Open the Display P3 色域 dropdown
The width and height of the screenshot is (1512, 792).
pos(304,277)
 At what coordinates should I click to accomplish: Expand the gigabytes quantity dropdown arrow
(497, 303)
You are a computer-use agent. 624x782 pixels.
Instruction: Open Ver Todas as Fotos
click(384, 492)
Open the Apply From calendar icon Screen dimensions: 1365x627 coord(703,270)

● ● ● ● ● ● ●

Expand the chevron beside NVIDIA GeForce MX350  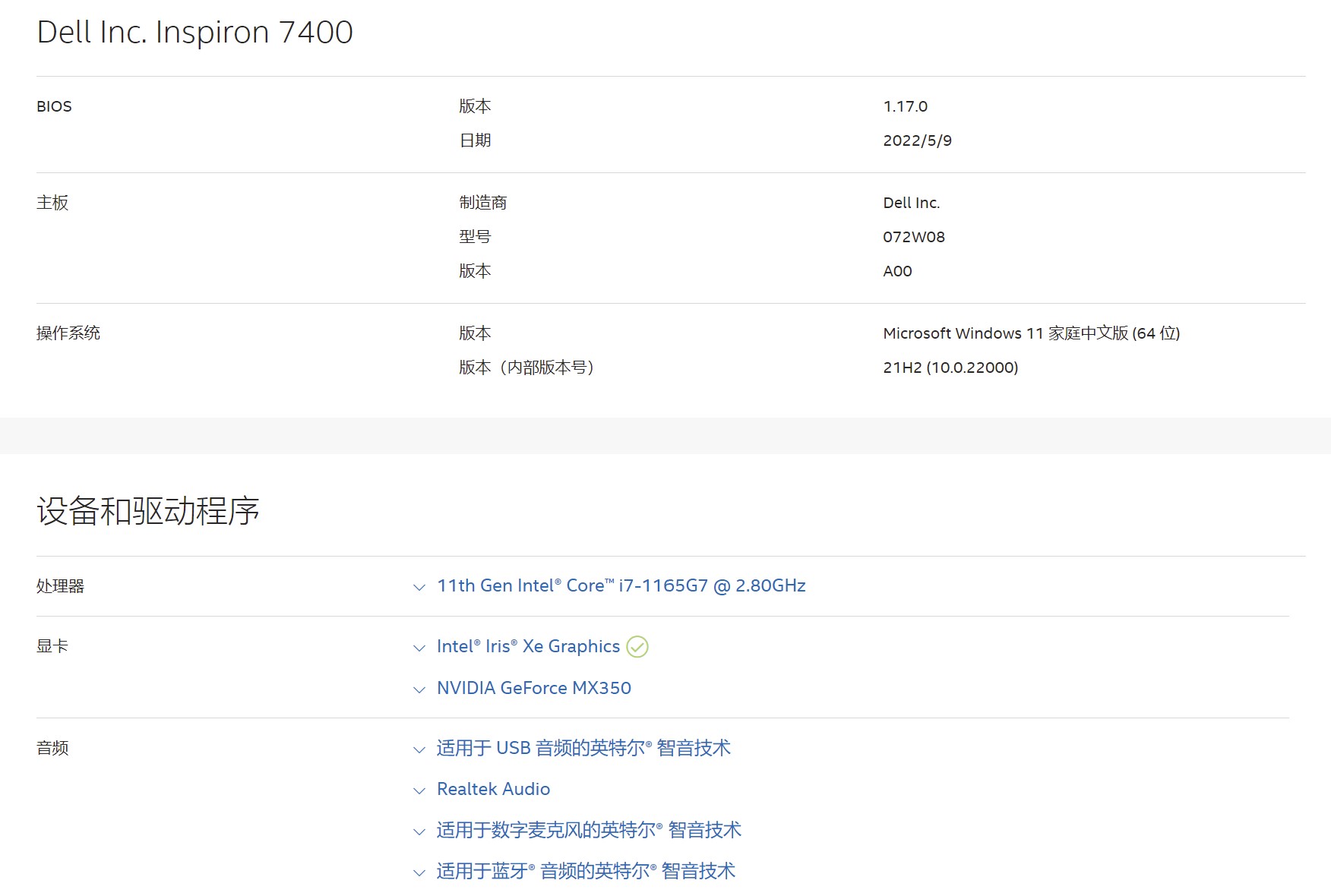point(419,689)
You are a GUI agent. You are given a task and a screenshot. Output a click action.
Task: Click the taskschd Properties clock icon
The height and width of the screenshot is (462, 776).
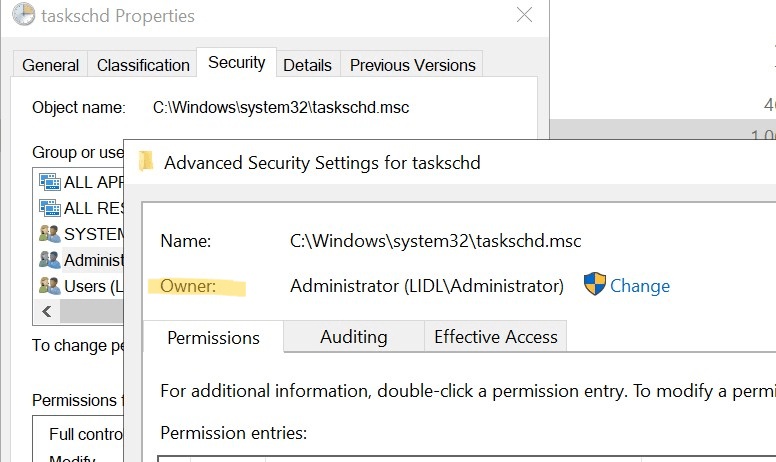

● ● ● ● ● ● ●

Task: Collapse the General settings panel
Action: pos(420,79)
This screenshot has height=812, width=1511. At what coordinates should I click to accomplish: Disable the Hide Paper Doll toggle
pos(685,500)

● ● ● ● ● ● ●

Return exactly the lines above from the line that has "The width and" through the line that has "Open the Apply", inclusive, and nothing else.

Answer box>
The width and height of the screenshot is (1512, 792).
pos(304,277)
 At what coordinates should I click to accomplish: Expand the gigabytes quantity dropdown arrow
(497, 303)
You are a computer-use agent. 624x782 pixels.
Instruction: Open Ver Todas as Fotos
click(384, 492)
Open the Apply From calendar icon Screen dimensions: 1365x627 coord(703,270)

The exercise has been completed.